» Input records:
○ ○ ○ ○ ○

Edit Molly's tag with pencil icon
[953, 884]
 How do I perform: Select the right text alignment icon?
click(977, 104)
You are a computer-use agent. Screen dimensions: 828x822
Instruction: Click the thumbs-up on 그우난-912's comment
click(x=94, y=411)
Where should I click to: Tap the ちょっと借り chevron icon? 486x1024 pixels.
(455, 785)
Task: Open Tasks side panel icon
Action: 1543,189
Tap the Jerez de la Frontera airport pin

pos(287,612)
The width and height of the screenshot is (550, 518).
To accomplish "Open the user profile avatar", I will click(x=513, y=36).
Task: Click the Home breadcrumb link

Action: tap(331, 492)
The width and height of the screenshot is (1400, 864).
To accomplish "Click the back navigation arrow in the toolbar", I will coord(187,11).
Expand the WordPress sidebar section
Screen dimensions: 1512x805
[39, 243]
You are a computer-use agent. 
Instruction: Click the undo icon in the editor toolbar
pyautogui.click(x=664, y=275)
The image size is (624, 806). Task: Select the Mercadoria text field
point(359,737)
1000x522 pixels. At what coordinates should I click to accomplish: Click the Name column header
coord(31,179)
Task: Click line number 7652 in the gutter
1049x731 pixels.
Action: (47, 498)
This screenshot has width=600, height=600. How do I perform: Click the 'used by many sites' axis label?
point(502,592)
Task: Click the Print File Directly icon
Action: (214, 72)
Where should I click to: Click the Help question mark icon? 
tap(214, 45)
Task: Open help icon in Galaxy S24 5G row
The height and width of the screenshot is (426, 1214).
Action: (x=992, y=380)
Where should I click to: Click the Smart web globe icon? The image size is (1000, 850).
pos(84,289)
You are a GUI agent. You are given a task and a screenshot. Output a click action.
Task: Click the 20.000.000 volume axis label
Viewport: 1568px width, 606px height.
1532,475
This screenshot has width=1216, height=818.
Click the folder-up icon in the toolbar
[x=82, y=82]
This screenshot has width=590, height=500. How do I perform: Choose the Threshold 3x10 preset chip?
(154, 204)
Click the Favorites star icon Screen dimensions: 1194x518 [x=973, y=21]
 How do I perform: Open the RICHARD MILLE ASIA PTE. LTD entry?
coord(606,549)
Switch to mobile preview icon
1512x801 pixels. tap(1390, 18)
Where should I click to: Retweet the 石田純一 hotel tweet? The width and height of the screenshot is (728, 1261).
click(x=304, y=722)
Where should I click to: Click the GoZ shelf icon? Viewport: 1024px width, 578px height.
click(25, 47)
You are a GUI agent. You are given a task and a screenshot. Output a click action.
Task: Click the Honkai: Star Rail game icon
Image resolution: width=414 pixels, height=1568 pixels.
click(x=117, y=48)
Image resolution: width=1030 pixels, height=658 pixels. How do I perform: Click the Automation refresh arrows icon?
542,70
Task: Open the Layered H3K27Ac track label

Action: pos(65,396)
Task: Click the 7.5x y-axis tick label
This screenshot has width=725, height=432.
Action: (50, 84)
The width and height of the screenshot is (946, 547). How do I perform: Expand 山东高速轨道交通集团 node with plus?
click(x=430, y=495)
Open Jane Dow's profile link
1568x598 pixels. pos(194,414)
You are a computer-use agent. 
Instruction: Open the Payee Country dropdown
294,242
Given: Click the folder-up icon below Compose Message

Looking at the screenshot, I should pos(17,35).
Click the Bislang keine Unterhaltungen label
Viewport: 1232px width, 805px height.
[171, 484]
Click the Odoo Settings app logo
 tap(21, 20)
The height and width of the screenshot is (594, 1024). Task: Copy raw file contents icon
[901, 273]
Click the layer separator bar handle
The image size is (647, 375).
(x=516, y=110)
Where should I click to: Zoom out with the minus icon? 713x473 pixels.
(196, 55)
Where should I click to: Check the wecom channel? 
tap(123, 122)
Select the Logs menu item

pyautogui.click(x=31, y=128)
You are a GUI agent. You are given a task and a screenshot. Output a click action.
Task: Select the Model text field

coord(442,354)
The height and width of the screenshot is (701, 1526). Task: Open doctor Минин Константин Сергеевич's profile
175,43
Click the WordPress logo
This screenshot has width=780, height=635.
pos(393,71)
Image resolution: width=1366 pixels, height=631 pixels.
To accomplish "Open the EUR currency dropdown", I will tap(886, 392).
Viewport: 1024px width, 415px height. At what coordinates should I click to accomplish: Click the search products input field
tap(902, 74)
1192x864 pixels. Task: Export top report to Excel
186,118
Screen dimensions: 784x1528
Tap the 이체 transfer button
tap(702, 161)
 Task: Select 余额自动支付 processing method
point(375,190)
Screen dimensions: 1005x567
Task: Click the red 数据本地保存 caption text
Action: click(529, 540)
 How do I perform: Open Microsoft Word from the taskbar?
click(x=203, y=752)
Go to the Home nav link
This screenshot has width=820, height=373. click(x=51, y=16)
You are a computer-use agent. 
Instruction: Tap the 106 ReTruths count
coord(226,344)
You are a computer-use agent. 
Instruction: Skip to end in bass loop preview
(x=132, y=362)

○ ○ ○ ○ ○

» Task goal:
Copy every one of the entries above word for word, without changing anything.

» Written reply:
Edit Molly's tag with pencil icon
[953, 884]
 How do I perform: Select the right text alignment icon?
click(977, 104)
You are a computer-use agent. Screen dimensions: 828x822
Instruction: Click the thumbs-up on 그우난-912's comment
click(x=94, y=411)
Where should I click to: Tap the ちょっと借り chevron icon? 486x1024 pixels.
(455, 785)
Task: Open Tasks side panel icon
Action: 1543,189
Tap the Jerez de la Frontera airport pin

pos(287,612)
The width and height of the screenshot is (550, 518).
To accomplish "Open the user profile avatar", I will click(x=513, y=36).
Task: Click the Home breadcrumb link

Action: tap(331, 492)
The width and height of the screenshot is (1400, 864).
To accomplish "Click the back navigation arrow in the toolbar", I will coord(187,11).
Expand the WordPress sidebar section
Screen dimensions: 1512x805
[39, 243]
You are a computer-use agent. 
Instruction: Click the undo icon in the editor toolbar
pyautogui.click(x=664, y=275)
The image size is (624, 806). Task: Select the Mercadoria text field
point(359,737)
1000x522 pixels. At what coordinates should I click to accomplish: Click the Name column header
coord(31,179)
Task: Click line number 7652 in the gutter
1049x731 pixels.
Action: (47, 498)
This screenshot has width=600, height=600. How do I perform: Click the 'used by many sites' axis label?
point(502,592)
Task: Click the Print File Directly icon
Action: (214, 72)
Where should I click to: Click the Help question mark icon? 
tap(214, 45)
Task: Open help icon in Galaxy S24 5G row
The height and width of the screenshot is (426, 1214).
Action: (x=992, y=380)
Where should I click to: Click the Smart web globe icon? The image size is (1000, 850).
pos(84,289)
You are a GUI agent. You are given a task and a screenshot. Output a click action.
Task: Click the 20.000.000 volume axis label
Viewport: 1568px width, 606px height.
1532,475
This screenshot has width=1216, height=818.
Click the folder-up icon in the toolbar
[x=82, y=82]
This screenshot has width=590, height=500. How do I perform: Choose the Threshold 3x10 preset chip?
(154, 204)
Click the Favorites star icon Screen dimensions: 1194x518 [x=973, y=21]
 How do I perform: Open the RICHARD MILLE ASIA PTE. LTD entry?
coord(606,549)
Switch to mobile preview icon
1512x801 pixels. tap(1390, 18)
Where should I click to: Retweet the 石田純一 hotel tweet? The width and height of the screenshot is (728, 1261).
click(x=304, y=722)
Where should I click to: Click the GoZ shelf icon? Viewport: 1024px width, 578px height.
click(25, 47)
You are a GUI agent. You are given a task and a screenshot. Output a click action.
Task: Click the Honkai: Star Rail game icon
Image resolution: width=414 pixels, height=1568 pixels.
click(x=117, y=48)
Image resolution: width=1030 pixels, height=658 pixels. How do I perform: Click the Automation refresh arrows icon?
542,70
Task: Open the Layered H3K27Ac track label

Action: pos(65,396)
Task: Click the 7.5x y-axis tick label
This screenshot has width=725, height=432.
Action: (50, 84)
The width and height of the screenshot is (946, 547). How do I perform: Expand 山东高速轨道交通集团 node with plus?
click(x=430, y=495)
Open Jane Dow's profile link
1568x598 pixels. pos(194,414)
You are a computer-use agent. 
Instruction: Open the Payee Country dropdown
294,242
Given: Click the folder-up icon below Compose Message

Looking at the screenshot, I should pos(17,35).
Click the Bislang keine Unterhaltungen label
Viewport: 1232px width, 805px height.
[171, 484]
Click the Odoo Settings app logo
 tap(21, 20)
The height and width of the screenshot is (594, 1024). Task: Copy raw file contents icon
[901, 273]
Click the layer separator bar handle
The image size is (647, 375).
(x=516, y=110)
Where should I click to: Zoom out with the minus icon? 713x473 pixels.
(196, 55)
Where should I click to: Check the wecom channel? 
tap(123, 122)
Select the Logs menu item

pyautogui.click(x=31, y=128)
You are a GUI agent. You are given a task and a screenshot. Output a click action.
Task: Select the Model text field

coord(442,354)
The height and width of the screenshot is (701, 1526). Task: Open doctor Минин Константин Сергеевич's profile
175,43
Click the WordPress logo
This screenshot has width=780, height=635.
pos(393,71)
Image resolution: width=1366 pixels, height=631 pixels.
To accomplish "Open the EUR currency dropdown", I will tap(886, 392).
Viewport: 1024px width, 415px height. At what coordinates should I click to accomplish: Click the search products input field
tap(902, 74)
1192x864 pixels. Task: Export top report to Excel
186,118
Screen dimensions: 784x1528
Tap the 이체 transfer button
tap(702, 161)
 Task: Select 余额自动支付 processing method
point(375,190)
Screen dimensions: 1005x567
Task: Click the red 数据本地保存 caption text
Action: click(529, 540)
 How do I perform: Open Microsoft Word from the taskbar?
click(x=203, y=752)
Go to the Home nav link
This screenshot has width=820, height=373. click(x=51, y=16)
You are a computer-use agent. 
Instruction: Tap the 106 ReTruths count
coord(226,344)
You are a computer-use agent. 
Instruction: Skip to end in bass loop preview
(x=132, y=362)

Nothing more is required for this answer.